Então é muito importante ter um mandato combativo. Saber que há 17 anos teve a Fátima aqui é de muita responsabilidade. O momento político nos impõe muita responsabilidade. Exige combatividade, posições firmes.
Qual sua avaliação sobre as críticas e os primeiros passos do governo Fátima?
Acho injusto avaliar um governo antes de 100 dias. Falei para Fátima que no governo dela estavam contando até com os dias do período de transição. Se avaliou a primeira semana, o primeiro mês. Temos que ver os passos que estão sendo dados. Primeiro, são muito firmes. Os deputados cobram medidas enérgicas. Que medidas são essas ? Aumentar a alíquota da previdência ? Vender a CAERN ? E o que Fátima fez, são tímidas ? Tem que ser tímidas mesmo, as medidas precisam ser cautelosas. A crise do Estado não pode recair apenas sobre um setor. A antecipação dos royalties, se o estado estivesse equilibrado, seria o pior dos mundos, mas na crise em que estamos é a única saída. O acordo com os servidores, com diálogo permanente, de antecipação da folha dentro das possibilidades, é importante…. há uma melhoria visível nos hospitais, tanto no interior como na capital. Você não encontra mais pacientes nos corredores dos hospitais Tarcísio Maia nem no Walfredo Gurgel. Não dá pra avaliar o governo, dá pra avaliar os passos rumo a uma possível avaliação. Até agora foram passos muito seguros.
Agora no 8 de março, por exemplo, a questão da titulação, que é uma luta antiga das mulheres rurais, somada à abertura das delegacias e à criação do grupo de combate ao feminicídio, foram iniciativas muito importantes.
Acho que o governo acertou demais.
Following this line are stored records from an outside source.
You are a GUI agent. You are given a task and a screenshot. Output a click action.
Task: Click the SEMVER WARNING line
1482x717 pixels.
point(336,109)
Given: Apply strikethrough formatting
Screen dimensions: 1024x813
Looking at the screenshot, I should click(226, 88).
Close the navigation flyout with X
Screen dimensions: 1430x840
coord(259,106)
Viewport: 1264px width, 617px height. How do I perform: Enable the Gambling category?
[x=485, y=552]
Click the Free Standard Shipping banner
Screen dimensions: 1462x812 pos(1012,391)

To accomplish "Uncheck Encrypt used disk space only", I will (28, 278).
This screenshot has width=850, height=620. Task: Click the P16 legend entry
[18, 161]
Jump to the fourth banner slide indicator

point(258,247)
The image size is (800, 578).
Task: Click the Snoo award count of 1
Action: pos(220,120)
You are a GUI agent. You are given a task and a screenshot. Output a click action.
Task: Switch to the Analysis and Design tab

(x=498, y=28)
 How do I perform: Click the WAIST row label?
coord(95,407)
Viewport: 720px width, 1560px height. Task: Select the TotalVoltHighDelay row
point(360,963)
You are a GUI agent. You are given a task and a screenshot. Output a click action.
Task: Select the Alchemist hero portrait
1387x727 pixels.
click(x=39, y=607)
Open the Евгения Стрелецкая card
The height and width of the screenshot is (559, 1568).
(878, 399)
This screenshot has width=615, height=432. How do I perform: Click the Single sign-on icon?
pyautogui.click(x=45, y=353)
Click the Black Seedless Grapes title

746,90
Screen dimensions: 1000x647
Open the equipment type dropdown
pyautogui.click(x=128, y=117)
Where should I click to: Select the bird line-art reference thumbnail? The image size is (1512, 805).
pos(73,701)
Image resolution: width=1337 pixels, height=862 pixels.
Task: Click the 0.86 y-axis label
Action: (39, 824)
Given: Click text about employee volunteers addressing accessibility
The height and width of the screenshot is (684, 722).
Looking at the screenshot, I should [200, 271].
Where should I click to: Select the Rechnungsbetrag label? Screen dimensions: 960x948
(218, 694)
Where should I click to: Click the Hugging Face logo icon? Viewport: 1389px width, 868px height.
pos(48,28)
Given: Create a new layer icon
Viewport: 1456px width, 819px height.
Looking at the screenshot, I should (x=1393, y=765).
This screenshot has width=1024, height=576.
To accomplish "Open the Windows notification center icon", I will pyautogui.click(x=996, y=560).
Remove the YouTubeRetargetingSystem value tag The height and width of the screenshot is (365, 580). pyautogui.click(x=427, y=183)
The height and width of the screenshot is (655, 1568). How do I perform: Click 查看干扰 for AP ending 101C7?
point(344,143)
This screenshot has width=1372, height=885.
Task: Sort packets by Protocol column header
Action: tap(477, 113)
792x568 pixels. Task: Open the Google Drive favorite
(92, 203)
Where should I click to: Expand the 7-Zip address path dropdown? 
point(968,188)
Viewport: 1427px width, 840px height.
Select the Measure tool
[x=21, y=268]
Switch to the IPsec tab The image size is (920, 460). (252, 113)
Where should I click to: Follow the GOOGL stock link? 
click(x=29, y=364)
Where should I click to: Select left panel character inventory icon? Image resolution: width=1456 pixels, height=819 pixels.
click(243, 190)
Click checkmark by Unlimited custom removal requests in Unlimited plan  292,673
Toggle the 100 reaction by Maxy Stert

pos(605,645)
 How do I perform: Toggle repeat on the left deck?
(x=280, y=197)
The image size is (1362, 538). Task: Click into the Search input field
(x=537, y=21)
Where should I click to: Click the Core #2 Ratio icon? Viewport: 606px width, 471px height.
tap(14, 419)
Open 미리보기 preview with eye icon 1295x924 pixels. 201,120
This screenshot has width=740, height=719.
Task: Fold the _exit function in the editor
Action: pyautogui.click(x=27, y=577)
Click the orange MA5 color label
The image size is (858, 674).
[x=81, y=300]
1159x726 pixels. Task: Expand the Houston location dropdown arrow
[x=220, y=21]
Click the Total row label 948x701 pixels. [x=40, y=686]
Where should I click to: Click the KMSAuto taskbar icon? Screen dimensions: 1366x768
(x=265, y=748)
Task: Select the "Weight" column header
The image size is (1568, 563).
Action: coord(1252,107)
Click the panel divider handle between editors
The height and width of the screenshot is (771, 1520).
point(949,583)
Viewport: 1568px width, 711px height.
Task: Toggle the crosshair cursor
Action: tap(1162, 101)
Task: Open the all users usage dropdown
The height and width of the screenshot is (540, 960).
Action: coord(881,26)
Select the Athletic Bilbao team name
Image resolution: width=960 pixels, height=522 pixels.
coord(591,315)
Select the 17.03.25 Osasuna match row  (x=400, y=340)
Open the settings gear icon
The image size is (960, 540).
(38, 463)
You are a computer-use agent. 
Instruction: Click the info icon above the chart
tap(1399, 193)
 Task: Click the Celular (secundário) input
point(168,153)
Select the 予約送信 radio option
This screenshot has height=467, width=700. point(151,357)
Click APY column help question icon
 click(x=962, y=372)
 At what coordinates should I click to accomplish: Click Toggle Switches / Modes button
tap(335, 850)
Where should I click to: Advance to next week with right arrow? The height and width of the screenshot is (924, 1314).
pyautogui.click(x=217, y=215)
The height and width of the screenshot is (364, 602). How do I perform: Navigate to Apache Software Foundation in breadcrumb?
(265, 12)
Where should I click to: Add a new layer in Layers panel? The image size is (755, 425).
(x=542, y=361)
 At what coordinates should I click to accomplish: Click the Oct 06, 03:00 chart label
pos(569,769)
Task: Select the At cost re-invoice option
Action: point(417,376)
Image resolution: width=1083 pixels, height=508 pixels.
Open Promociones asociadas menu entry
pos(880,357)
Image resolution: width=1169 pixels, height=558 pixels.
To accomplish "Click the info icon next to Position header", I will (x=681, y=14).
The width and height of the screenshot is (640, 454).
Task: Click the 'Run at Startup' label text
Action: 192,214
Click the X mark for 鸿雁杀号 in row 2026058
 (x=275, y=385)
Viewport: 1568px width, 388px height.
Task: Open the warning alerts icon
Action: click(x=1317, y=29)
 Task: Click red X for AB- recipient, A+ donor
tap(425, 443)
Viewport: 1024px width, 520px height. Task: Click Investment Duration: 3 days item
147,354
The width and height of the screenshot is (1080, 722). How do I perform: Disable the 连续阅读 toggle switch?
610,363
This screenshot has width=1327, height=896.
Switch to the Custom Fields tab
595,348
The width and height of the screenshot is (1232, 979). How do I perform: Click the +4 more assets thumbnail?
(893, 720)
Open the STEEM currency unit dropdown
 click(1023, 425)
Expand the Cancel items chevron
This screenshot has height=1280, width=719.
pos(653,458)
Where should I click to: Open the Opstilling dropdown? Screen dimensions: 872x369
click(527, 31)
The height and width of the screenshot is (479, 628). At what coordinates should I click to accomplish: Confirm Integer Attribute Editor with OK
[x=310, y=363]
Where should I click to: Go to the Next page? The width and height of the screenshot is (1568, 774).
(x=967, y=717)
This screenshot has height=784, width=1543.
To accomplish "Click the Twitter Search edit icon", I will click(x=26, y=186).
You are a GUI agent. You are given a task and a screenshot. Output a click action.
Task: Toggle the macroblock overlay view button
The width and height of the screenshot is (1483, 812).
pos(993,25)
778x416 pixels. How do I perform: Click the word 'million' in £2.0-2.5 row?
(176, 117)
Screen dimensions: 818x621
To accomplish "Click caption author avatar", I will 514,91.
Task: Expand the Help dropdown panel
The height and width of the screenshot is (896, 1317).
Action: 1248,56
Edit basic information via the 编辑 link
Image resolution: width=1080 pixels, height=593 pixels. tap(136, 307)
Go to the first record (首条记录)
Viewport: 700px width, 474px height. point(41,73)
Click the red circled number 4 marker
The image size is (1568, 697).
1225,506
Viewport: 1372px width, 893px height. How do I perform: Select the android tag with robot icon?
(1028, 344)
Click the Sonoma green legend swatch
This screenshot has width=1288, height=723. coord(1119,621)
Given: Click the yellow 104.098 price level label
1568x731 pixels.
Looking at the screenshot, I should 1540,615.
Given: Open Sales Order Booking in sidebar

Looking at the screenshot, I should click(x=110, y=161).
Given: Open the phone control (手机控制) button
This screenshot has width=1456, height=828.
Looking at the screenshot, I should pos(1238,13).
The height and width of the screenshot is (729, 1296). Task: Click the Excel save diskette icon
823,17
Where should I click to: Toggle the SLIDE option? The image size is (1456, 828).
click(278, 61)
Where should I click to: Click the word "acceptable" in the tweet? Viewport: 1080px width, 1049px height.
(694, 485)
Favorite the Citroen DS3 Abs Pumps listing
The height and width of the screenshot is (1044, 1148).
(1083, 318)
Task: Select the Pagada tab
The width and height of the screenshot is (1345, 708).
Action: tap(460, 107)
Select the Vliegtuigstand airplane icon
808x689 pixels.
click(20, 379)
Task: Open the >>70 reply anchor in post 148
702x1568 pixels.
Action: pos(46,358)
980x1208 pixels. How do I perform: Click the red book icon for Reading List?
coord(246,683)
Os passos que estão sendo dados apontam que teremos uma excelente avaliação com 100 dias
A ALRN saiu arranhada do episódio em que aprovou a regulamentação do 13º salário e o terço de férias para os deputados, incluindo o retroativo para parlamentares da legislatura passada. Nenhum parlamentar votou contra, houve apenas uma abstenção. O que houve?
Nesse debate temos que ter o cuidado de não criminalizar a política. Precisamos separar as coisas. Uma outra coisa é: a mesa diretora deve uma explicação ao conjunto de deputados. Muitos deputados não tiveram a oportunidade de se manifestar sobre o projeto porque a pauta não estava explícita. Foi um dia muito confuso na sessão, onde houve votações do decreto de calamidade e outras pautas. Houve até projeto derrotado, foi um dia muito confuso. Diferente da câmara municipal de Mossoró, onde para votar o PL você tem que se manifestar individualmente, na Assembleia Legislativa não. Vários projetos foram votados conjuntamente, o que não permitiu que vários deputados contrários ao projetos pudessem se manifestar. Houve debate sobre todos os projetos, menos sobre esse. Inclusive muitos não sabiam que esse projeto estava sendo votado. Essa votação não se deu com a real clareza que deveria.
Você é contra o projeto?
Especialmente em relação aos retroativos somos radicalmente contra. Em relação às outras coisas temos que avaliar, até pela situação em que está o Estado. Isso gerou um desgaste interno na Casa. Se a governadora tiver a oportunidade de vetar tem que vetar, até para que de fato seja feito um debate real na Casa. É um tema complexo e não podemos cair na vala comum da criminalização. Se houvesse debate, como todos os projetos tem sido, iriamos nos manifestar. Era importante a manifestação individualmente. Da forma como se deu, a coisa foi muito nebulosa.